Pechkoff, le manchot magnifique, de Guillemette de Sairigné, Tallandier texto, 672 pages, 13,50 euros.

Licorne, lion et baisemain

Une bouffée d'amour courtois avec ce texte médiéval qui montre le pouvoir d'une dame sur son preux chevalier. C'est un monde où une femme, à la grande beauté et à l'immense bonté, se promène accompagnée d'une licorne gardienne de son honneur. Où des chevaliers errent à la recherche d'une joute, d'une guerre ou d'une bête fabuleuse à terrasser pour se montrer digne de leur dame. Un monde où l'amour est platonique, la fidélité absolue et la réputation inviolée. Bienvenue dans l'univers de l'amour courtois. Nathalie Koble, professeure à Normale sup, a retrouvé et traduit un roman chevaleresque richement enluminé, La Dame à la licorne et le Beau Chevalier. Datant du milieu du XIVe siècle, il aurait été composé en guise de cadeau de mariage pour Blanche de Navarre. On y retrouve l'ambiance et le bestiaire fantastique des tapisseries de la Dame à la licorne du musée de Cluny.

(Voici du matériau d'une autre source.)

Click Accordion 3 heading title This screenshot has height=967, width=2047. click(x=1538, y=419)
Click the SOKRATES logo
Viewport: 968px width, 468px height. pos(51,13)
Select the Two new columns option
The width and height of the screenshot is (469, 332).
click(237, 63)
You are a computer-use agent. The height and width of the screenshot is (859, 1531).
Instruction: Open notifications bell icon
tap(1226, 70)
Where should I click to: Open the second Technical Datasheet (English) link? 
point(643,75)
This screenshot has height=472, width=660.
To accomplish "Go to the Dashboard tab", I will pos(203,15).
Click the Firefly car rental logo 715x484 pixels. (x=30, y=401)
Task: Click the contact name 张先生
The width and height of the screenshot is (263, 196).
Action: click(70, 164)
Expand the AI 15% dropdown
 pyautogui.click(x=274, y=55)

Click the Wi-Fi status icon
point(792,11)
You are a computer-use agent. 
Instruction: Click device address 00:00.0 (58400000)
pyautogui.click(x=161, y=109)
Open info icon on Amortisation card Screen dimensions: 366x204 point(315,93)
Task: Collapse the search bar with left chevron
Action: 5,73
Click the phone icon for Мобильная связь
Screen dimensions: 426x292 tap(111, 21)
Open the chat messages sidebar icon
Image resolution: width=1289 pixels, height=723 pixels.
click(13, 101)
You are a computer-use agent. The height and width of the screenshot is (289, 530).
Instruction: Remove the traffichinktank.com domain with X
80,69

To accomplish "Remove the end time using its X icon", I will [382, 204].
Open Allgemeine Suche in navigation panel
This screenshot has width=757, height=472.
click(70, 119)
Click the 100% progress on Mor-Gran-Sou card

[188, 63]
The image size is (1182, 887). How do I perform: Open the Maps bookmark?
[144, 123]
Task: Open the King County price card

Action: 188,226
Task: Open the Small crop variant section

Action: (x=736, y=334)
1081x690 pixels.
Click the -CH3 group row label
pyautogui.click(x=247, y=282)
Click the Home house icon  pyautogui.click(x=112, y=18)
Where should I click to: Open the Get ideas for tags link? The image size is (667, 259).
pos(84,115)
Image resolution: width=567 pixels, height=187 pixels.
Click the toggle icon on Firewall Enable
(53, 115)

La Dame à la licorne et le Beau Chevalier.

Le roman La Dame à la licorne et le Beau Chevalier. (Crédits : © LTD / Farabola / Leemage / Lgf).

Le roman conte un amour interdit entre une jeune femme unie à un « mari influent, fils de baron » et un jeune chevalier. Leur liaison reste chaste. Dans ces pages, les cœurs tremblent ; on soupire, blêmit et s'évanouit à profusion. Ils ne commettent « rien de répréhensible », le sommet de l'érotisme se trouvant dans des scènes où « la loyauté de leur sentiment fit rougir l'un, pâlir l'autre »... Puis hop ! La dame compose un petit rondeau. Car ils s'échangent surtout « des petites pièces lyriques, inspirées par l'amour » et, quand même quelques « doux baisers délicieux ». Ils se séparent pour ne pas entacher la réputation de la dame. Le chevalier multiplie les tournois, sauve des demoiselles en détresse et parcourt l'Europe en pleine guerre de Cent Ans, se battant au côté de l'émir de Turquie, contre le sultan de Babylone et, au passage, convertit tout le monde au catholicisme. Les amants communiquent grâce à un certain chevalier Fée, qui a le pouvoir de les réunir secrètement. Ce texte à la langue d'un autre temps se révèle assez contemporain, avec ses accents de fantasy, son féminisme - la dame possède tout pouvoir sur ses prétendants - et même... un personnage non binaire, le bienveillant chevalier Fée. A-L.W

La Dame à la licorne et le Beau Chevalier, traduit du moyen français et édité par Nathalie Koble, Libretto, 322 pages, 14,50 euros.